As Fritz Ferstl, CTO at Univa told us, there are essentially three “divisions” of in the HPC industry. There are the national labs and big science organizations; enterprise commercial HPC (as found in the expected verticals, including oil and gas, financial services, life sciences, etc.); and there is “a third not often recognized as HPC but rather as data-centric analysis, also known as big data.”
Ferstl says that while the lab-level HPC category is “specific in that its leading edge requires tightly coupled architectures with the densest network interconnects, which drive up cost and complexity. They are geared toward running few ultra-large applications that demand aggregate memory and would take unacceptable amounts of runtime if not executed on such large systems.” One step away from this is the commercial sectors that rely on HPC for their competitive edge. Of these, Ferstl notes whether its new reservoirs of oil and gas being explored, next generation products like cars or airplanes being designed and tested, or innovative drugs being discovered, “there would be no progress in any of these cases and many more if it wasn’t for HPC as a key instrument for investigation, design, development, experimentation and validation.”
But final on his list—and crucial to the enterprise transition (and HPC’s lessons to teach it) is the heavy subject of data. What’s really driving this forward motion of HPC tech into the enterprise is that buzzword we just can’t get away from these days. Some might argue that the trend has actually been one of the best things that’s happened for HPC’s ability to propel into the wider enterprise world.

Data lines
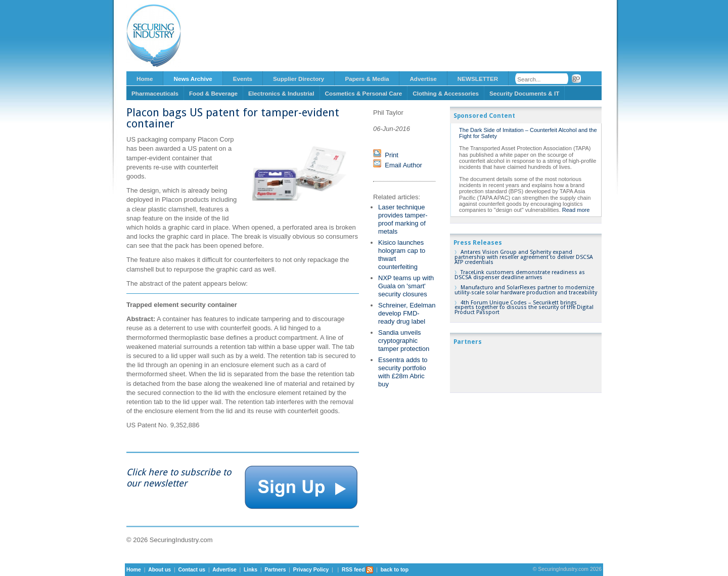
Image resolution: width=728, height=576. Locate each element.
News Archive (193, 78)
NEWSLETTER (478, 78)
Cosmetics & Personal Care (363, 93)
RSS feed (357, 569)
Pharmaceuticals (155, 93)
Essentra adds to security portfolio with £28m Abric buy (403, 372)
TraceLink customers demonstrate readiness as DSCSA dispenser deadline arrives (520, 275)
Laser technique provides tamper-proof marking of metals (403, 219)
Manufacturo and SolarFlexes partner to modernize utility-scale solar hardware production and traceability (526, 290)
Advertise (423, 78)
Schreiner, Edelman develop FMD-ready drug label (406, 313)
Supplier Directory (298, 78)
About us (159, 569)
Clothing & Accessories (445, 93)
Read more (576, 210)
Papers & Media (367, 78)
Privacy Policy (311, 569)
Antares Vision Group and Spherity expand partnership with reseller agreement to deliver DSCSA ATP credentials (524, 257)
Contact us (192, 569)
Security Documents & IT (524, 93)
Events (243, 78)
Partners (275, 569)
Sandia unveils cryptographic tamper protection (403, 340)
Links (250, 569)
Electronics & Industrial (281, 93)
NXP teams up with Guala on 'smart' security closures (406, 286)
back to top (394, 569)
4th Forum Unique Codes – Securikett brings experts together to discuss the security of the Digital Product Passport (524, 307)
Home (145, 78)
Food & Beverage (213, 93)
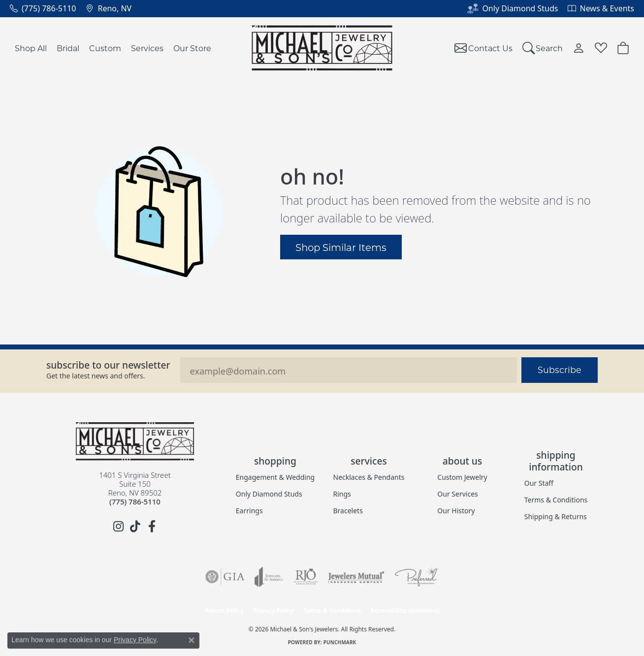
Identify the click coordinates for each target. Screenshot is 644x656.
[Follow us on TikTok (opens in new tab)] (135, 527)
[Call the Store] (135, 501)
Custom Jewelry (462, 477)
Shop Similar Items (341, 247)
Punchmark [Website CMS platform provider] (340, 642)
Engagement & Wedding (275, 477)
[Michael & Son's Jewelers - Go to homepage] (135, 441)
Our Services (457, 494)
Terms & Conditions (556, 500)
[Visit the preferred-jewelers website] (417, 577)
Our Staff (539, 483)
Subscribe (559, 370)
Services (147, 48)
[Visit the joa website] (269, 577)
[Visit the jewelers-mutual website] (356, 577)
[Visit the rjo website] (306, 577)
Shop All (31, 48)
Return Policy (224, 610)
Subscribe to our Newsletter (108, 365)
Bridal (68, 48)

** LIST OF TASKS **
1. In the HPC passage, what does Ferstl say the leading edge of the lab-level category requires?
2. Retype the stretch of the HPC passage from "But final on" through "wider enterprise world.".

** EXPECTED OUTPUTS **
1. Tightly coupled architectures with the densest network interconnects.

2.
But final on his list—and crucial to the enterprise transition (and HPC’s lessons to teach it) is the heavy subject of data. What’s really driving this forward motion of HPC tech into the enterprise is that buzzword we just can’t get away from these days. Some might argue that the trend has actually been one of the best things that’s happened for HPC’s ability to propel into the wider enterprise world.